Terraform Module: Azure Data Lake Storage Gen2 — secure, HNS-enabled lake with governed filesystems

Quick take — A reusable hashicorp/azurerm ~> 4.0 module for Azure Data Lake Storage Gen2: an HNS-enabled storage account, governed filesystems, RA-GRS redundancy, private networking, and lifecycle tiering — fully var-driven. New here? Jump to the Quickstart below to deploy it in minutes; read on for how it works and when to reach for it.

Quickstart (copy-paste)

Minimal, runnable configuration — drop this in a .tf file and fill in the "..." placeholders (each required input is commented):

provider "azurerm" {
  features {}
}

module "data_lake" {
  source = "git::https://dev.azure.com/teknohut/kloudvin/_git/terraform-modules//terraform-module-azure-data-lake?ref=v1.0.0"

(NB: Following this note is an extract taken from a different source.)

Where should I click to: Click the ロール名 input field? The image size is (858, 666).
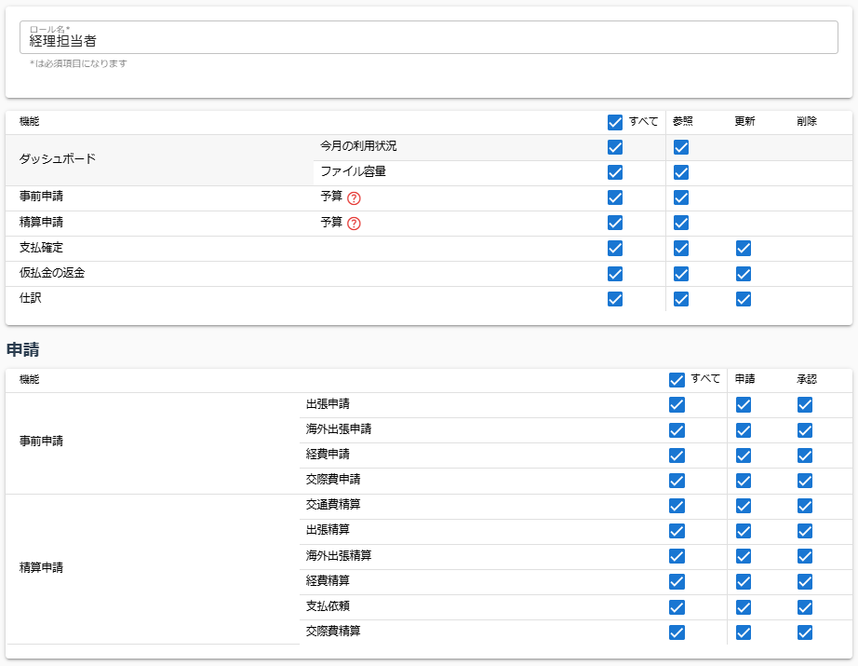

  storage_account_name = "..."  # Globally unique account name (3-24 chars, lowercase alp…
  resource_group_name  = "..."  # Resource group to deploy into.
  location             = "..."  # Azure region (e.g. `centralindia`).
}

Then terraform init && terraform apply. Every other input has a sensible default — see Inputs below to override behaviour.

What this module is

Azure Data Lake Storage Gen2 (ADLS Gen2) is not a separate service — it is an Azure Storage account with the Hierarchical Namespace (HNS) feature switched on. That one flag (is_hns_enabled = true) is what turns flat blob containers into true filesystems with real directories, atomic directory renames/deletes, and POSIX-style ACLs that Spark, Databricks, Synapse, and Fabric all expect from abfss:// endpoints. Because HNS can only be set at creation time and never toggled afterward, getting the storage account right on the first apply matters more here than almost anywhere else in Azure.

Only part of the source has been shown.